Five challenges for self-driving cars
Self-driving cars promise to transform roadways. There’d be fewer traffic accidents and jams, say proponents, and greater mobility for people who can’t operate a vehicle. The cars could fundamentally change the way we think about getting around.
The technology is already rolling onto American streets: Uber has introduced self-driving cabs in Pittsburgh and is experimenting with self-driving trucks for long-haul commercial deliveries. Google’s prototype vehicles are also roaming the roads. (In all these cases, though, human supervisors are along for the ride.) Automakers like Subaru, Toyota and Tesla are also including features such as automatic braking and guided steering on new cars.
“I don’t think the ‘self-driving car train’ can be stopped,” says Sebastian Thrun, who established and previously led Google’s self-driving car project.
But don’t sell your minivan just yet. Thrun estimates 15 years at least before self-driving cars outnumber conventional cars; others say longer. Technical and scientific experts have weighed in on what big roadblocks remain, and how research can overcome them.
To a computer, a highway on a clear day looks completely different than it does in fog or at dusk.

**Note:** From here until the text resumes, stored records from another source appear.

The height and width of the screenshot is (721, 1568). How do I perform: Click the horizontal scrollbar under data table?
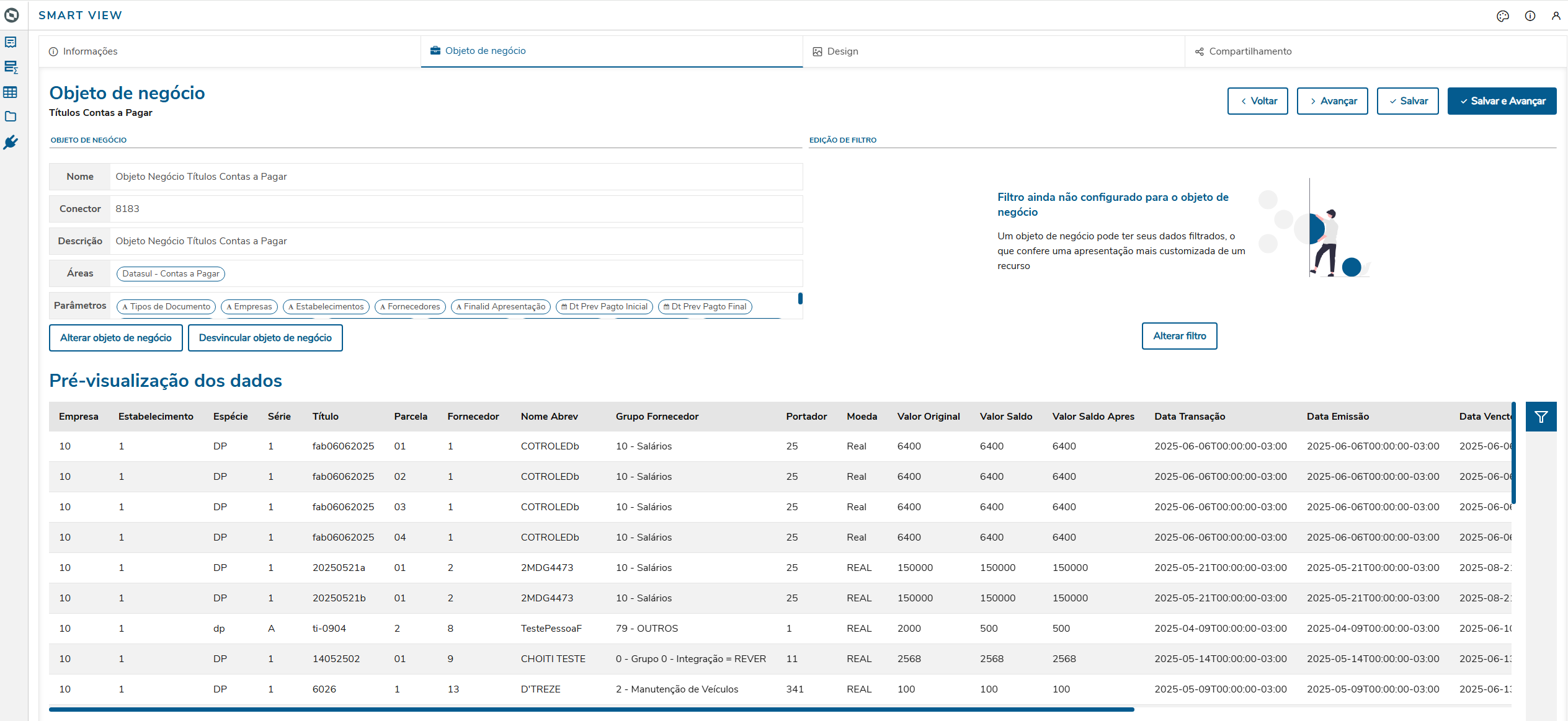591,709
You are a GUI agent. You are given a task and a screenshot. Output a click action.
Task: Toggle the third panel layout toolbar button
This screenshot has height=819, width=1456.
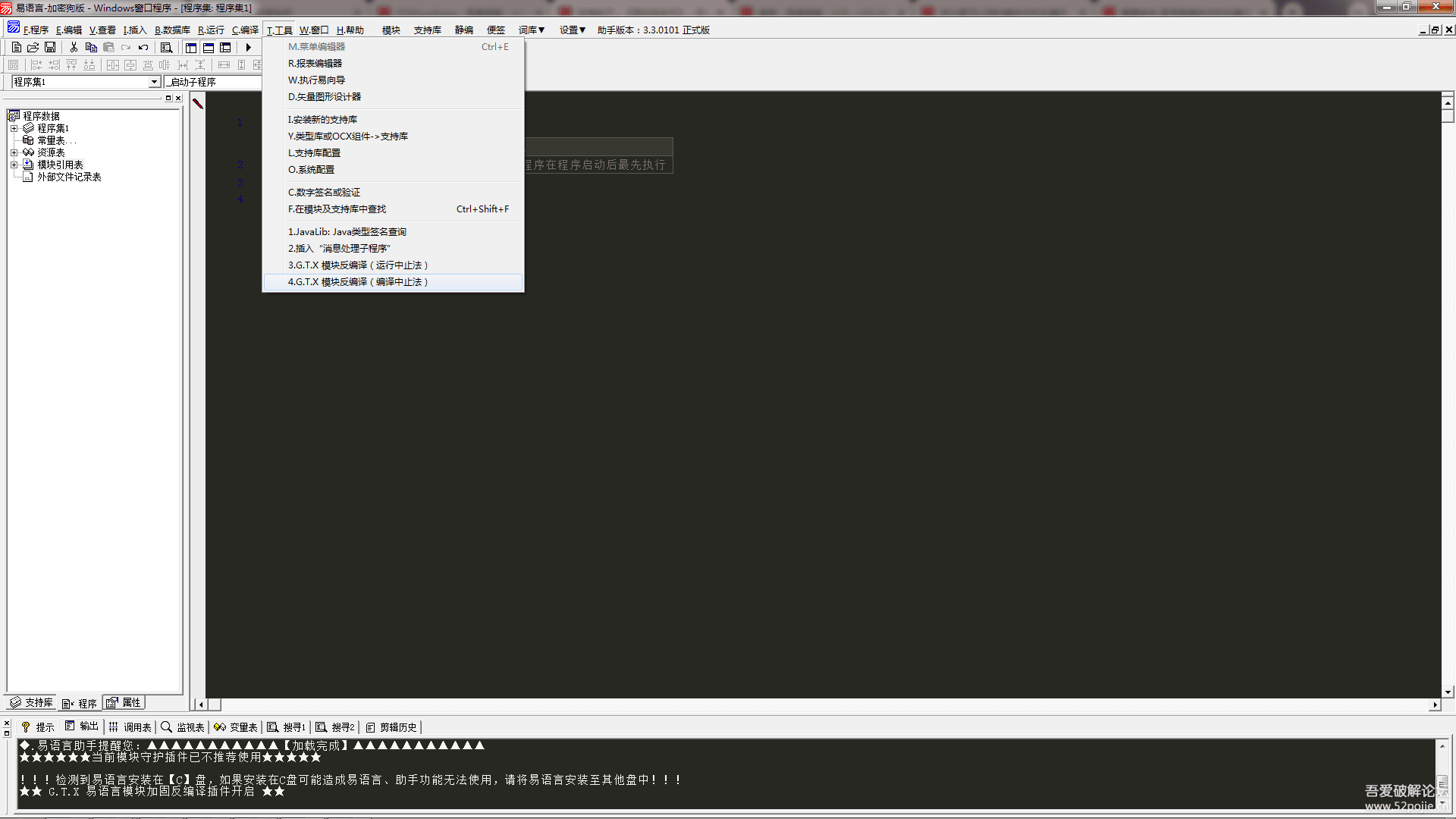[225, 47]
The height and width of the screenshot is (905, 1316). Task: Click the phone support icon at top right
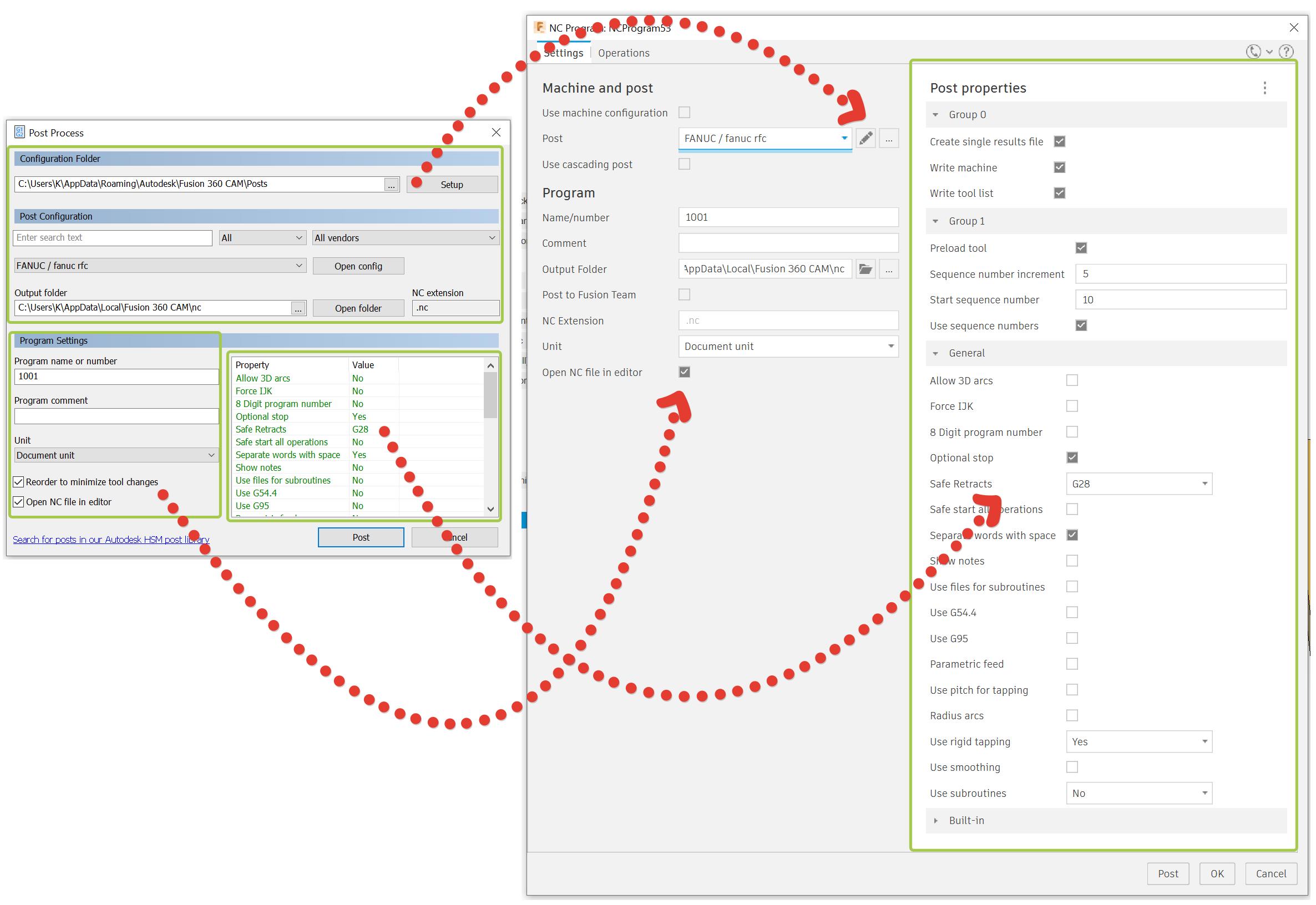click(1253, 52)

Self-driving cars have to detect road features in all conditions, regardless of weather or lighting. “I’ve seen promising results for rain, but snow is a hard one,” says John Leonard, a roboticist at MIT.
Sensors need to be reliable, compact and reasonably priced — and paired with detailed maps so a vehicle can make sense of what it sees.

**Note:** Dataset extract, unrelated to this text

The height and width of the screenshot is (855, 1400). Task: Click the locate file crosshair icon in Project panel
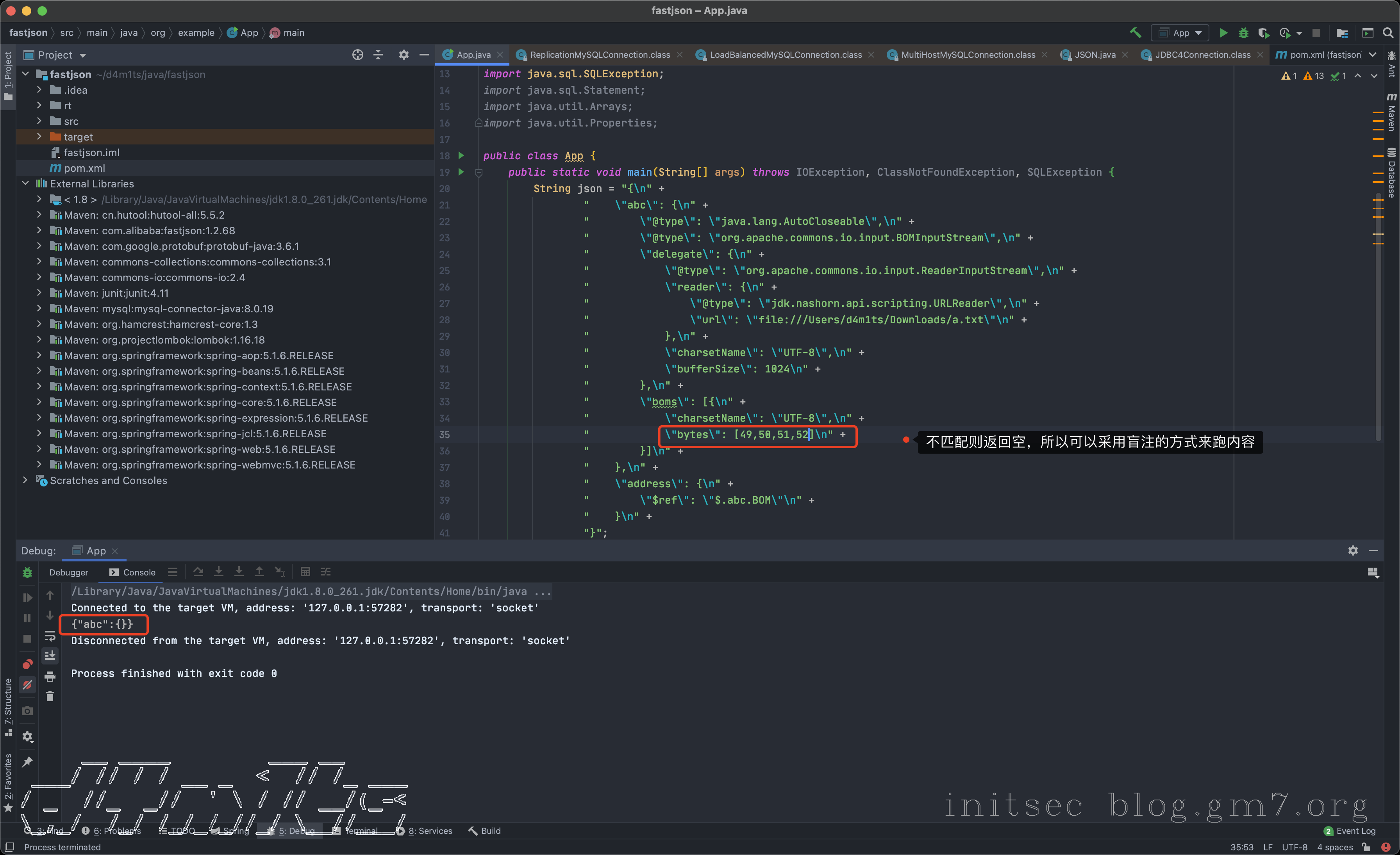[x=357, y=55]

Leonard is working with Toyota to help cars respond safely in variable environments, while others are using data from cars’ onboard cameras to create up-to-date maps. “Modern algorithms run on data,” he says. “It’s their fuel.”

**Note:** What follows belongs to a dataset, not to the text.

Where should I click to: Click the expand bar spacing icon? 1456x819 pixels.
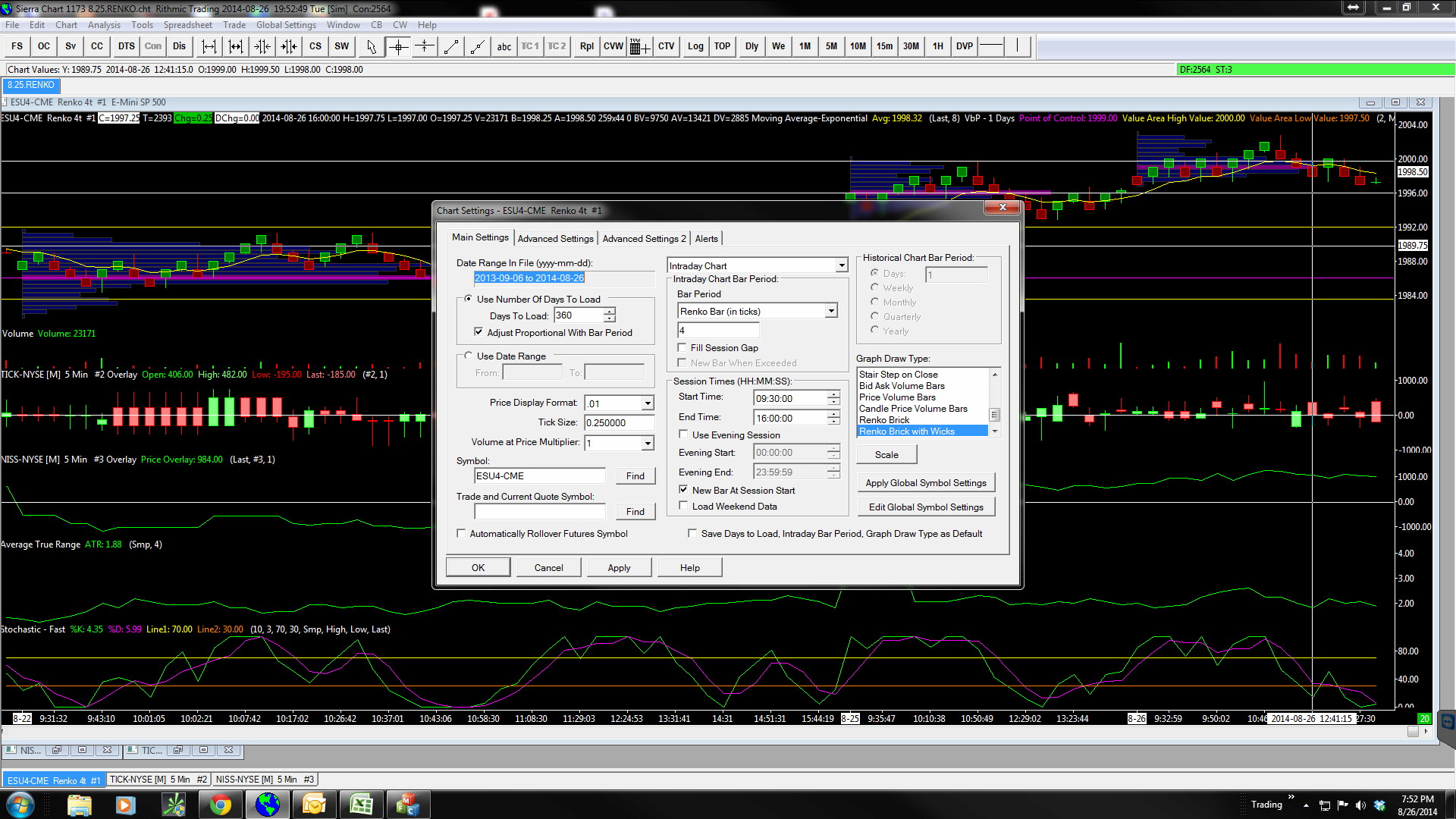coord(209,46)
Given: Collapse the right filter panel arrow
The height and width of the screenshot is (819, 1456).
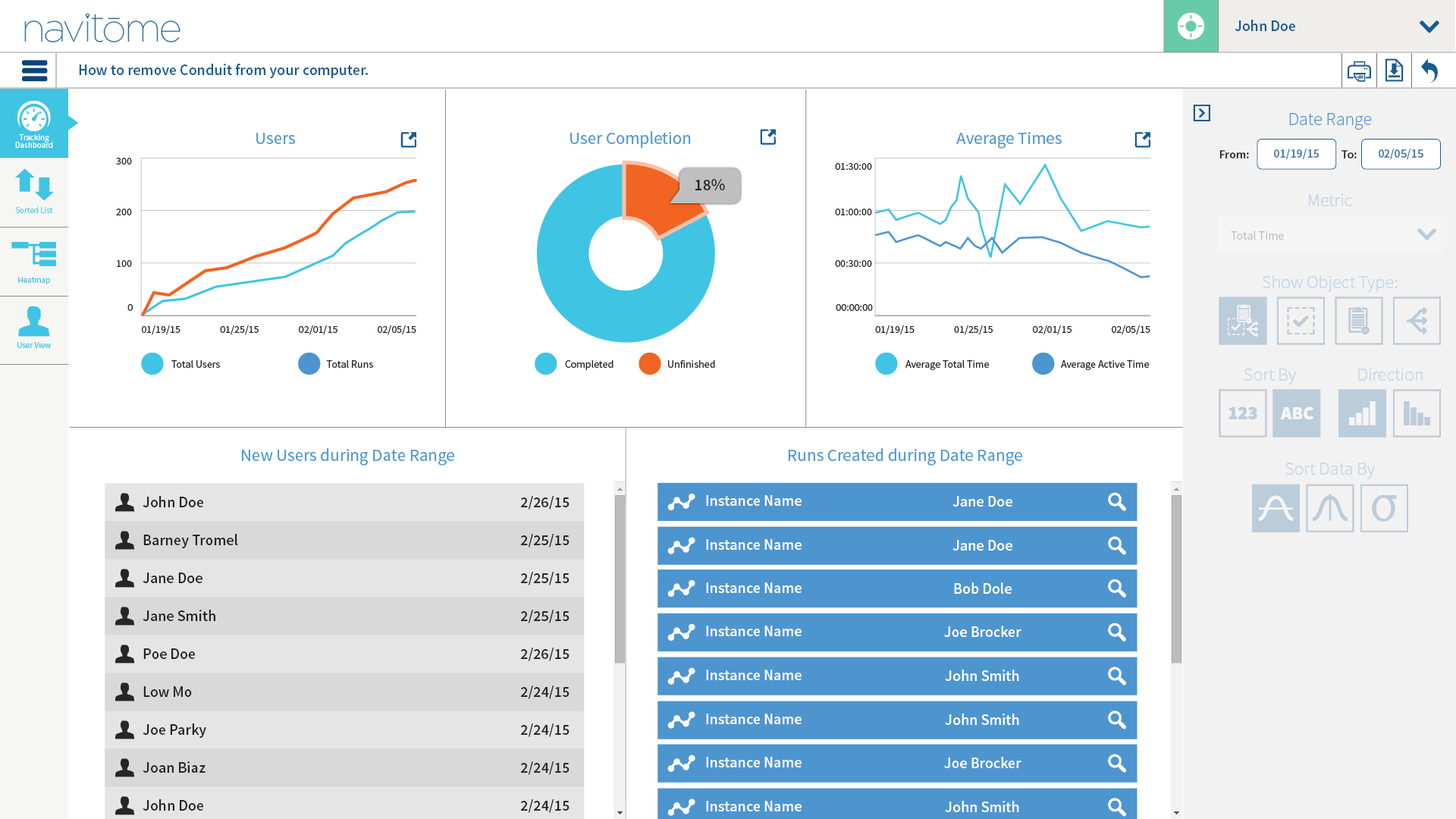Looking at the screenshot, I should (x=1201, y=113).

Self-driving cars struggle to interpret unusual situations, like a traffic officer waving vehicles through a red light. Simple rule-based programming won’t always work because it’s impossible to code for every scenario in advance, says Missy Cummings, who directs a Duke University robotics lab.
Body language and other contextual clues help people navigate these situations, but it’s challenging for a computer to tell if, for example, a kid is about to dart into the road. The car “has to be able to abstract; that’s what artificial intelligence is all about,” Cummings says.
In a new approach, her team is investigating whether displays on the car can instead alert pedestrians to what the car is going to do. But results suggest walkers ignore the newfangled displays in favor of more old-fashioned cues — say, eyeballing the speed of the car.
Even with fully autonomous vehicles on the horizon, most self-driving cars will be semiautonomous for at least the foreseeable future. But figuring out who has what responsibilities at what time can be tricky. How does the car notify a passenger who has been reading or taking a nap that it’s time to take over a task, and how does the car confirm that the passenger is ready to act?
“In a sense, you are still concentrating on some of the driving, but you are not really driving,” says Chris Janssen, a cognitive scientist at Utrecht University in the Netherlands.
His lab is studying how people direct their attention in these scenarios. One effort uses EEG machines to look at how people’s brains respond to an alert sound when the people are driving versus riding as a passive passenger (as they would in a self-driving car). Janssen is also interested in the best time to deliver instructions and how explicit the instructions should be.
In exploring the ethical questions of self-driving cars, Iyad Rahwan, an MIT cognitive scientist, has confirmed that people are selfish: “People buying these cars, they want cars that prioritize the passenger,” says Rahwan — but they want other people’s cars to protect pedestrians instead (SN Online: 6/23/16).
In an online exercise called the Moral Machine, players choose whom to save in different scenarios. Does it matter if the pedestrian is an elderly woman? What if she is jaywalking? Society will need to decide what rules and regulations should govern self-driving cars. For the technology to catch on, decisions will have to incorporate moral judgments while still enticing consumers to embrace automation.
In 2015, hackers brought a Jeep to a halt on a St. Louis highway by wirelessly accessing its braking and steering via the onboard entertainment system. The demonstration proved that even conventional vehicles have vulnerabilities that, if exploited, could lead to accidents.
Self-driving cars, which would get updates and maps through the cloud, would be at even greater risk. “The more computing permeates into everyday objects, the harder it is going to be to keep track of the vulnerabilities,” says Sean Smith, a computer scientist at Dartmouth College.
And while terrorists might want to crash cars, Smith can imagine other nefarious acts: For instance, hackers could disable someone’s car and hold it for ransom until receiving a digital payment.